How the Information You Submit Will Be Used
The information that you provide will be used to process your request for redress. To process your request, DHS TRIP will share this information within the Department and outside the Department with components or entities that can help address the underlying issues regarding your redress request. DHS TRIP may share information about you with airlines or other third parties where necessary to implement the redress resolution.
In very limited circumstances, information from an individual may be shared for reasons not related to the redress process (emphasis added). For example, if a person were to submit information indicating illegal activity, such as providing a fraudulent passport or driver's license, this information may be turned over to appropriate authorities for proper investigation.
Redress Control Number
When you submit your DHS TRIP Traveler Inquiry Form, the DHS TRIP system automatically assigns you a Redress Control Number. You will be able to use this number to track the status of your inquiry. After your inquiry is completed, you will also be able to use the number when you make an airline reservation.
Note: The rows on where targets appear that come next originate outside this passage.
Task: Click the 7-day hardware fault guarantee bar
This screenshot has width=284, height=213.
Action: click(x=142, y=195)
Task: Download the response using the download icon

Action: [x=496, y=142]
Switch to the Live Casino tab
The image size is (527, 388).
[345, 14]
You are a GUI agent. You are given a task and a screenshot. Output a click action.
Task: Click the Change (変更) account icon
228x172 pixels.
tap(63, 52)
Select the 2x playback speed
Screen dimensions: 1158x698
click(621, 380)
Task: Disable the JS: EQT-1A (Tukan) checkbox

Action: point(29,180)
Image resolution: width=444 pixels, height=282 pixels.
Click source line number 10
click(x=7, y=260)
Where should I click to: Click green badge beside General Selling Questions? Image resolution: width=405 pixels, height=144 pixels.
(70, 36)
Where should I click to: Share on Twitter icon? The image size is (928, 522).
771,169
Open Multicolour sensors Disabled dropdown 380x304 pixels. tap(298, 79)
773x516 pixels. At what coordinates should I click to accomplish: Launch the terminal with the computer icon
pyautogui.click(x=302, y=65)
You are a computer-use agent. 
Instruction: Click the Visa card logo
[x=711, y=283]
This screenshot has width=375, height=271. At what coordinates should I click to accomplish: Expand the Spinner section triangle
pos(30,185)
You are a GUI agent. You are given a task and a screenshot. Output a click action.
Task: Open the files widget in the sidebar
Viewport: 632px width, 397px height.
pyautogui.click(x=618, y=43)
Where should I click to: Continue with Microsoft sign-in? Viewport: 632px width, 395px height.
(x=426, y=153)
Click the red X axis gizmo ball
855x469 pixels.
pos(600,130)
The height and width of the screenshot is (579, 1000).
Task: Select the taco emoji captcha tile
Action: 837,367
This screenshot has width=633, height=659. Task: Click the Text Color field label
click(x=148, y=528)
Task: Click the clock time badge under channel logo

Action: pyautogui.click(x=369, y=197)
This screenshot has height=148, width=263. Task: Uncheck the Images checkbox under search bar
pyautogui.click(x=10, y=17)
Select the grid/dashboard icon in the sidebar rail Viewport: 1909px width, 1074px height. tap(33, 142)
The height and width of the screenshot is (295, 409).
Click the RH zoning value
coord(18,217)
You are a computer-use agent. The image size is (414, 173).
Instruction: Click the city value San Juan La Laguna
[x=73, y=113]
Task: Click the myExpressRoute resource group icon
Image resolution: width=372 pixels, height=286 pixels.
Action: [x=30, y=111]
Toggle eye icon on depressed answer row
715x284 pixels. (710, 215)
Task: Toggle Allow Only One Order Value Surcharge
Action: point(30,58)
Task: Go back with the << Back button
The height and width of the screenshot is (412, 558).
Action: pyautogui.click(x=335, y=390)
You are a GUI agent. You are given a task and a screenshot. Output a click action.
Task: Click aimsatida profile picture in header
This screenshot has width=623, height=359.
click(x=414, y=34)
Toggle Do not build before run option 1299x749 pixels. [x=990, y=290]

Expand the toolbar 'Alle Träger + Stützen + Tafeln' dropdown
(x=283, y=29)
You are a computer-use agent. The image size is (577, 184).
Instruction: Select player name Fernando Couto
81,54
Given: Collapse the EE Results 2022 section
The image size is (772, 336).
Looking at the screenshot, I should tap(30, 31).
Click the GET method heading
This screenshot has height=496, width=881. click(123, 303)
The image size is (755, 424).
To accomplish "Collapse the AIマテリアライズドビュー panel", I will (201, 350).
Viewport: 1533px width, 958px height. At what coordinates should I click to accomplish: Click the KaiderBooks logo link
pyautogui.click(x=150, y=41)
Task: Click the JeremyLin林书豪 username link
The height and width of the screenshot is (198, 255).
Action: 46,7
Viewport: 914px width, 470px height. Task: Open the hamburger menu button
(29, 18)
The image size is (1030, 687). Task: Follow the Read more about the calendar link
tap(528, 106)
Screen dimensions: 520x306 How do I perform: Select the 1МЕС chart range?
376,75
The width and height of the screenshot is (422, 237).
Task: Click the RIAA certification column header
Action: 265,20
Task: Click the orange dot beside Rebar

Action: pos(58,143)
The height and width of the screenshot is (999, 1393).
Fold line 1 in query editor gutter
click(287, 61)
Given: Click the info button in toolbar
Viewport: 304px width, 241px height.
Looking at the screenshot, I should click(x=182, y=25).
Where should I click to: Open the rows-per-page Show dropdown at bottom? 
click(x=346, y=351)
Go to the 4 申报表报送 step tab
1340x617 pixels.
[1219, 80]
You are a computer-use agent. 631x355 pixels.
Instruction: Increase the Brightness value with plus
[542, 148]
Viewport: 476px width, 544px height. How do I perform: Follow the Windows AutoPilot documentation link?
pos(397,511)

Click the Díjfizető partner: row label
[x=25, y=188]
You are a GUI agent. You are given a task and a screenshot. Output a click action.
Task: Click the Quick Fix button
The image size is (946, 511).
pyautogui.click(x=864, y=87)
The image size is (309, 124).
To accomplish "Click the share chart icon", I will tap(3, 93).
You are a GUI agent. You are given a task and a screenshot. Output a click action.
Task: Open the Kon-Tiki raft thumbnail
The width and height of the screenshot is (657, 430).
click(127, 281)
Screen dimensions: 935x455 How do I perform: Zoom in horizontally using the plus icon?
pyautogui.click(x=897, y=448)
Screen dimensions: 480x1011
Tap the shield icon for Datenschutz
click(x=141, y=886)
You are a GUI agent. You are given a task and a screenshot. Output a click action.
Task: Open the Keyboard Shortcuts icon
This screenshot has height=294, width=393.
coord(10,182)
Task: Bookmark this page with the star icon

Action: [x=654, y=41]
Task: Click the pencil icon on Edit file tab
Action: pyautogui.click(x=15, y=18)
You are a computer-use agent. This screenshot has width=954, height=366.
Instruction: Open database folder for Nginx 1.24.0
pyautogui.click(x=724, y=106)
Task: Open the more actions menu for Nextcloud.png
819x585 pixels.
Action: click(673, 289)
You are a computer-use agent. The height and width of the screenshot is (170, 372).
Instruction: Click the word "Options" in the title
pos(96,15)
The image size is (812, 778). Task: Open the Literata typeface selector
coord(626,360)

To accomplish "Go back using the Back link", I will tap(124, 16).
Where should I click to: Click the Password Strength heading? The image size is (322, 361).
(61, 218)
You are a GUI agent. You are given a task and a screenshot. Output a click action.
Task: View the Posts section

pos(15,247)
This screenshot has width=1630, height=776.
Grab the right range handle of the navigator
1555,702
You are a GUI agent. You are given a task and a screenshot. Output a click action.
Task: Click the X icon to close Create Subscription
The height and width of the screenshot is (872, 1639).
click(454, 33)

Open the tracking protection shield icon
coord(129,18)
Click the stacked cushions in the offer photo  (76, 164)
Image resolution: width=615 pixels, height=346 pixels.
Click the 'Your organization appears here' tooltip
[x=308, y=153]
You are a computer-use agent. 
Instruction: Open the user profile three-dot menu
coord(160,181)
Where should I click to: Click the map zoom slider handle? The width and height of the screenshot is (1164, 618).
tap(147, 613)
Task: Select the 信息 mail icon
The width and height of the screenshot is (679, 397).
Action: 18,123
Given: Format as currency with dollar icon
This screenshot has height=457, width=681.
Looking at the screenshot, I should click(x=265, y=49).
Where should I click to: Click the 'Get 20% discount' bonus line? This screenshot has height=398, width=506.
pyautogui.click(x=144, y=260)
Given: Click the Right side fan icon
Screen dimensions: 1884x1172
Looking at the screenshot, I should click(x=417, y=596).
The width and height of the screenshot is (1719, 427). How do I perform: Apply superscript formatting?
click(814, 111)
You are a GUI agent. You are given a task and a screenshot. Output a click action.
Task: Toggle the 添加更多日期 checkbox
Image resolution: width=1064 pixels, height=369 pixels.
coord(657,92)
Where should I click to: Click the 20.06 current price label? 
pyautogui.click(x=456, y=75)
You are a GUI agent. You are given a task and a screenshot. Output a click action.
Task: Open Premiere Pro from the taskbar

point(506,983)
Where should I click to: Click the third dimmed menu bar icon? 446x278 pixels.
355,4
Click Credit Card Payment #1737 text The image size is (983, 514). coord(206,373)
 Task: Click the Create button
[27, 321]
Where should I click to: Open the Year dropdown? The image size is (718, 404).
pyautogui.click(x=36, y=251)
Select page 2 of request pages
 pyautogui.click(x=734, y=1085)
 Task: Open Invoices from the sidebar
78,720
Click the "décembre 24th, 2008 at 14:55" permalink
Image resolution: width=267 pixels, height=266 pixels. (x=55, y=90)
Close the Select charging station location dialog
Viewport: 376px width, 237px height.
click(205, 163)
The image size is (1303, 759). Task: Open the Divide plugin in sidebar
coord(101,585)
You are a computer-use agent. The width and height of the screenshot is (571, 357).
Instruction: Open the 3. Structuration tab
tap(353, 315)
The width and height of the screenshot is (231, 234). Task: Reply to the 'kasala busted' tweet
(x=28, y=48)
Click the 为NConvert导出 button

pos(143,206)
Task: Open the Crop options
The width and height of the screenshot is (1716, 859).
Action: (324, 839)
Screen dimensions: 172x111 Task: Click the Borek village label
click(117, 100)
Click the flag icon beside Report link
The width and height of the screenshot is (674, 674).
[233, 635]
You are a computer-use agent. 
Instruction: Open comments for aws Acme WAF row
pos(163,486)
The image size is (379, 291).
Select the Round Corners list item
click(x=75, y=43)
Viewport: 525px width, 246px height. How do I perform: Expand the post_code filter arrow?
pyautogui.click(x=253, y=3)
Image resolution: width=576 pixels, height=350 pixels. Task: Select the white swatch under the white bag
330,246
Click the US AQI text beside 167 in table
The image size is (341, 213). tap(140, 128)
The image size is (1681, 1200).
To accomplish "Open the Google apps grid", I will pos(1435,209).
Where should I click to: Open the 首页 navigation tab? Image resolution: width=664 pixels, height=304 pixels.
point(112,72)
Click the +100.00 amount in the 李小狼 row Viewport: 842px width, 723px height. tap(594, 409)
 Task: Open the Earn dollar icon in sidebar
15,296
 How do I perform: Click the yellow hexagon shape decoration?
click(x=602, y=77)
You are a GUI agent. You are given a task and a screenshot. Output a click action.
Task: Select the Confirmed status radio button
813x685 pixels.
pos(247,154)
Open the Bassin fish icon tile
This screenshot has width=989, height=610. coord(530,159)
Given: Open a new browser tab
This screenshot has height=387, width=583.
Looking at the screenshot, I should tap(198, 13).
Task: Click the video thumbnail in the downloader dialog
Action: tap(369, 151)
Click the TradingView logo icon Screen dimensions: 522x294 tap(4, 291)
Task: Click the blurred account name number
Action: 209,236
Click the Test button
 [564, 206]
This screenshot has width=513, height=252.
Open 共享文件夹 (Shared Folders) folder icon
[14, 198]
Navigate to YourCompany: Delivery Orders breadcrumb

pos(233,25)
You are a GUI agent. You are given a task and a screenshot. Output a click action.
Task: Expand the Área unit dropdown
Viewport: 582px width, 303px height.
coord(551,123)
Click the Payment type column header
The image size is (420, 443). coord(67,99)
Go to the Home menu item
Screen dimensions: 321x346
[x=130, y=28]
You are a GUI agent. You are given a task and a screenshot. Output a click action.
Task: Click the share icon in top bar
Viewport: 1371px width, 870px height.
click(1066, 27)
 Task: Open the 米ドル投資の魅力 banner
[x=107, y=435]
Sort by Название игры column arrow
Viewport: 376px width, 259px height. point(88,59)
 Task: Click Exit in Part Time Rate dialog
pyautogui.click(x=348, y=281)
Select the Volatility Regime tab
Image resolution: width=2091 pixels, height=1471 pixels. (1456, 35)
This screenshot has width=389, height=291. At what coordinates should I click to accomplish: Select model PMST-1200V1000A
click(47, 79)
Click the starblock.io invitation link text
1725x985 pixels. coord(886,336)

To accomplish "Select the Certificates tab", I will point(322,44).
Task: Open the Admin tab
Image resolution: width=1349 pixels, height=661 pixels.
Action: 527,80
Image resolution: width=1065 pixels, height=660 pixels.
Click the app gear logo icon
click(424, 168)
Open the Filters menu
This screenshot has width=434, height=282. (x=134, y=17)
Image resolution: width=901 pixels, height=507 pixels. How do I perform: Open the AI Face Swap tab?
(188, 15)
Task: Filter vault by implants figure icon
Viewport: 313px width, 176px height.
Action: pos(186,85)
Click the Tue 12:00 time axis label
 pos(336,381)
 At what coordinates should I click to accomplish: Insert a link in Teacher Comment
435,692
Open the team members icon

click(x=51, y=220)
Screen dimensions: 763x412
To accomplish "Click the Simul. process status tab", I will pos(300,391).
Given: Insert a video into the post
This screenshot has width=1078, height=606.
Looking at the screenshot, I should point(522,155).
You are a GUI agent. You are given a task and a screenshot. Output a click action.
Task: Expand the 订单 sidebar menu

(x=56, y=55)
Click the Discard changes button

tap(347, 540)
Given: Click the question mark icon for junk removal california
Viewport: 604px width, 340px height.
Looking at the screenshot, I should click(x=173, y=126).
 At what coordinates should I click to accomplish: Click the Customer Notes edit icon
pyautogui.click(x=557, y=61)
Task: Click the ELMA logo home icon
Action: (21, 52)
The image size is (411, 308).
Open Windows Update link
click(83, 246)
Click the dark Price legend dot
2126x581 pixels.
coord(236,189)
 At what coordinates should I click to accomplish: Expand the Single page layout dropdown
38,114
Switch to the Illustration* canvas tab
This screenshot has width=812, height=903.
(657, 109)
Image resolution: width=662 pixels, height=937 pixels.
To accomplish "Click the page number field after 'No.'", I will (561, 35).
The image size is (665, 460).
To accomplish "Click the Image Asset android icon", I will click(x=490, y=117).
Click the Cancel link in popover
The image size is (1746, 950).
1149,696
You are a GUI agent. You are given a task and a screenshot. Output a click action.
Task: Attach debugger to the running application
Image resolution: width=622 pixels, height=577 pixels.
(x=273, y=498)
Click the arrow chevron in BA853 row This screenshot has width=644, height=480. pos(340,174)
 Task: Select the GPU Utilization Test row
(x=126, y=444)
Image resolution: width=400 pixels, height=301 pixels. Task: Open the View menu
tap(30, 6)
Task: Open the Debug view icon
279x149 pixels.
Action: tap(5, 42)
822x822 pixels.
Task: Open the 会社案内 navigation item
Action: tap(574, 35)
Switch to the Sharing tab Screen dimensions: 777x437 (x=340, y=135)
When you make an airline reservation, provide your redress number when requested by your travel arranger or airline representative, or when prompted by an interactive reservation system. This will enable your airline to determine quickly your identity and reduce the likelihood of mistaken identity during future trips.
After the Issue is Resolved
DHS TRIP is designed specifically to help travelers improve their travel experience and correct inaccuracies in government records that may contribute to difficulties when traveling. Security procedures and legal concerns mandate that we can neither confirm nor deny any information about you that may be within federal watch lists; we also cannot reveal any law enforcement-sensitive information. (Emphasis added)
You Disagree with the Resolution
If you feel that your request for redress was resolved incorrectly, please follow the instructions that you received in your resolution letter.
FBI - Filing a Redress Inquiry
The TSC does not accept redress inquiries directly from the public (emphasis added). Instead, members of the public should contact the relevant screening agency with their questions or concerns about screening. The screening agency is in the best position to identify and resolve issues related to that agency's screening process.